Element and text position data
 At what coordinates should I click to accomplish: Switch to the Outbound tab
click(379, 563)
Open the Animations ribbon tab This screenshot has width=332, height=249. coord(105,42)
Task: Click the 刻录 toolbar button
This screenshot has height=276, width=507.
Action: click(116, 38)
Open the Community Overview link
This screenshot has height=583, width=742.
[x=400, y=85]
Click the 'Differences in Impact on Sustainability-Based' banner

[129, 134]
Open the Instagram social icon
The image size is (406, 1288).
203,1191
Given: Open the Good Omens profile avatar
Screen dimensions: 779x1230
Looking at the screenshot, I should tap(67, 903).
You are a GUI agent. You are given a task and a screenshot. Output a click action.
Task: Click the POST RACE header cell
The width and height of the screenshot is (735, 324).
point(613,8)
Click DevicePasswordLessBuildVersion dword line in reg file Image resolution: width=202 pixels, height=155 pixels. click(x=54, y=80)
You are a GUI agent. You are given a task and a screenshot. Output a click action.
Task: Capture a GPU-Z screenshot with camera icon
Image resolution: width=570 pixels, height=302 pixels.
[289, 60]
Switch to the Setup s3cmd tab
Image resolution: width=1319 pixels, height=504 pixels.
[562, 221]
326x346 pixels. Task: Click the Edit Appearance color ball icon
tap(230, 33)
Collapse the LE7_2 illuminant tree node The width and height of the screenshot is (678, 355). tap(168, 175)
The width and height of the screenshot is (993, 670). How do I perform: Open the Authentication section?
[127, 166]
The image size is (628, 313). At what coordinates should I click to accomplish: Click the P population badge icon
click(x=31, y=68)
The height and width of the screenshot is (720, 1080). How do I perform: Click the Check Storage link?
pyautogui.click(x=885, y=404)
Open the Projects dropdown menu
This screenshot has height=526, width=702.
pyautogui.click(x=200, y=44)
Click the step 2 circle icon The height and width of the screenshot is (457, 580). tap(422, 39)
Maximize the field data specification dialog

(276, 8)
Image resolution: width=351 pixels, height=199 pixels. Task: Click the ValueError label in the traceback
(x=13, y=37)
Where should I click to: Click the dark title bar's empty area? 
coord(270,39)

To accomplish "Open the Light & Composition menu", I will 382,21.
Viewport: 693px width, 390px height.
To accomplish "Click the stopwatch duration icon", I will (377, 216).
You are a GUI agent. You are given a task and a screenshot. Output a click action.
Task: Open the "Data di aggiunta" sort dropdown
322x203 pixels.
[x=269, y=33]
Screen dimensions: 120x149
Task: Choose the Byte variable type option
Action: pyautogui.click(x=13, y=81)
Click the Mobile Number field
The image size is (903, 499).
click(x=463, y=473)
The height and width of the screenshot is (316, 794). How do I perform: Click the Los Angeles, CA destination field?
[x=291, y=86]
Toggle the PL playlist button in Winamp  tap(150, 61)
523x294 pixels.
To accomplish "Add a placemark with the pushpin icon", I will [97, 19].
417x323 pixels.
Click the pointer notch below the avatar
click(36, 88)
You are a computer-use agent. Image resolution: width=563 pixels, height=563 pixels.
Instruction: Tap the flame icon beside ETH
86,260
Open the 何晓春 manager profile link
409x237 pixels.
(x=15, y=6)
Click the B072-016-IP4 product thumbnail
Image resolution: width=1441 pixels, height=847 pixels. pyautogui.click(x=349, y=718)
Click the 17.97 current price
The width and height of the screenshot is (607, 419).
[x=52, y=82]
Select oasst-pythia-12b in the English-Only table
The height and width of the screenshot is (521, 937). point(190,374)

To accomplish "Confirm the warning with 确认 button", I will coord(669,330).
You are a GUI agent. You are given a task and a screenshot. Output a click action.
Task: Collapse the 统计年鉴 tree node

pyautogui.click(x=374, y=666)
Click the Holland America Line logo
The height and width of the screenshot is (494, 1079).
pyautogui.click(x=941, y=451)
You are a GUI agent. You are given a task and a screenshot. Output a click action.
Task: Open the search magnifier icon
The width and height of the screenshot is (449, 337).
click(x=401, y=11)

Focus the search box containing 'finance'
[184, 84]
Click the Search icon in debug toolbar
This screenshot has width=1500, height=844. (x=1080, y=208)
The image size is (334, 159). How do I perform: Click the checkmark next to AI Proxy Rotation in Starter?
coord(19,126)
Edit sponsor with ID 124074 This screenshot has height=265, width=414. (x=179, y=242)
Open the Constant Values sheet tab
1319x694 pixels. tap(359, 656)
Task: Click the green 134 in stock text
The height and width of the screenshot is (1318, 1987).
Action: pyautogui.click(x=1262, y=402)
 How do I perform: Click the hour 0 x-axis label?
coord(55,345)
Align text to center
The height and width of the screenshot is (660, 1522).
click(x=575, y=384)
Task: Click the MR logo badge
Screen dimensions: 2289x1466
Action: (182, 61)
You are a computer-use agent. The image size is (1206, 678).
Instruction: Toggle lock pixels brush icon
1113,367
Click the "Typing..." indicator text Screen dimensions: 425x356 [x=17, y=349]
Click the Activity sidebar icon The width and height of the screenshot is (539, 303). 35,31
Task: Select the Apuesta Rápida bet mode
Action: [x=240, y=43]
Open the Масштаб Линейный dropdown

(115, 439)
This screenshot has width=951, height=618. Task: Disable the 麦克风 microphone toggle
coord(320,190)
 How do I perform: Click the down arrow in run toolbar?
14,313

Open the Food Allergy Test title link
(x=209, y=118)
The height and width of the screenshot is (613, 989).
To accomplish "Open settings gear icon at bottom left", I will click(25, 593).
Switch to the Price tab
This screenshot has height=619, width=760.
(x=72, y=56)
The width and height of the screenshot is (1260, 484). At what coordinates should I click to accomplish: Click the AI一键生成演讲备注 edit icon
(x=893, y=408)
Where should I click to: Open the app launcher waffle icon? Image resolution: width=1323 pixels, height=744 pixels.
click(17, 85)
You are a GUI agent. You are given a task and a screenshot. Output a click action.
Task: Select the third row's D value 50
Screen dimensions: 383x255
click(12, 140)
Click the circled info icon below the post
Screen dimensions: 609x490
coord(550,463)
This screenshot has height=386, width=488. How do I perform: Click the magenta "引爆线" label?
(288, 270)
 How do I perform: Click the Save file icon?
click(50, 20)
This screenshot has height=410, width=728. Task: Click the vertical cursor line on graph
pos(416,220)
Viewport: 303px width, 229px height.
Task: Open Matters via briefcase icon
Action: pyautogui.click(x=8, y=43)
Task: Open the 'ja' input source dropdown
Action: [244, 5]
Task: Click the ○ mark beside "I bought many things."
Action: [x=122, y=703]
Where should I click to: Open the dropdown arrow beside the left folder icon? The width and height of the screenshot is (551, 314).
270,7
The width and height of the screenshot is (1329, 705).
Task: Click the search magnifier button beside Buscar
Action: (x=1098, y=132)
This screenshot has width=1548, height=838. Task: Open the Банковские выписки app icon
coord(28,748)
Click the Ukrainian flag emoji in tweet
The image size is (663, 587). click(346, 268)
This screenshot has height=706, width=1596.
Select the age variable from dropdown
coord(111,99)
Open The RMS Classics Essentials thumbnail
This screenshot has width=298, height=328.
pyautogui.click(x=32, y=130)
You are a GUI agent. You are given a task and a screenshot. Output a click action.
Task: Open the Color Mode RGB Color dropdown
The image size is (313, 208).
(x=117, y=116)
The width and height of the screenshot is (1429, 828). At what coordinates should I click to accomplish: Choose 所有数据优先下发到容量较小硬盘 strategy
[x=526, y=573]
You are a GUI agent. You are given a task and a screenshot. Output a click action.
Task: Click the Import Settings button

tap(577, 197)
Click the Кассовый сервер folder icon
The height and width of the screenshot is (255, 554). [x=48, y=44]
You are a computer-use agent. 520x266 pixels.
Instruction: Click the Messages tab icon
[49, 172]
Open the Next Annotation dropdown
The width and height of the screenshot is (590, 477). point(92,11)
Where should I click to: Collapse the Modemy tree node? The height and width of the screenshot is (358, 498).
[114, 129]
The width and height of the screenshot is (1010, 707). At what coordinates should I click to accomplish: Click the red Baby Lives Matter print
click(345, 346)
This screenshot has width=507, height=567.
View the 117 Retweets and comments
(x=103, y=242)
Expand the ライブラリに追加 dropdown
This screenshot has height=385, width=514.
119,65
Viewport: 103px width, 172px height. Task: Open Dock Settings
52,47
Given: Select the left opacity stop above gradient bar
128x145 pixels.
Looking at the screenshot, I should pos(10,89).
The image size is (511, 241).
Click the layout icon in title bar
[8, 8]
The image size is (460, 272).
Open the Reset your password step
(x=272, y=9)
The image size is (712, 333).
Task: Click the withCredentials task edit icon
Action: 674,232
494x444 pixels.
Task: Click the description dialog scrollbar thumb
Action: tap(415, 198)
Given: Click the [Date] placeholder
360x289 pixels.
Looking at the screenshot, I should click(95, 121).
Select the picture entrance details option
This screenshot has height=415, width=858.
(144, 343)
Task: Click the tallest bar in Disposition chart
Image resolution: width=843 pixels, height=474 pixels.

**Problem to work on**
In the rows above, find each line that contains the word "below" and report each one unchanged.

**Exercise output**
Click the pointer notch below the avatar
Click the circled info icon below the post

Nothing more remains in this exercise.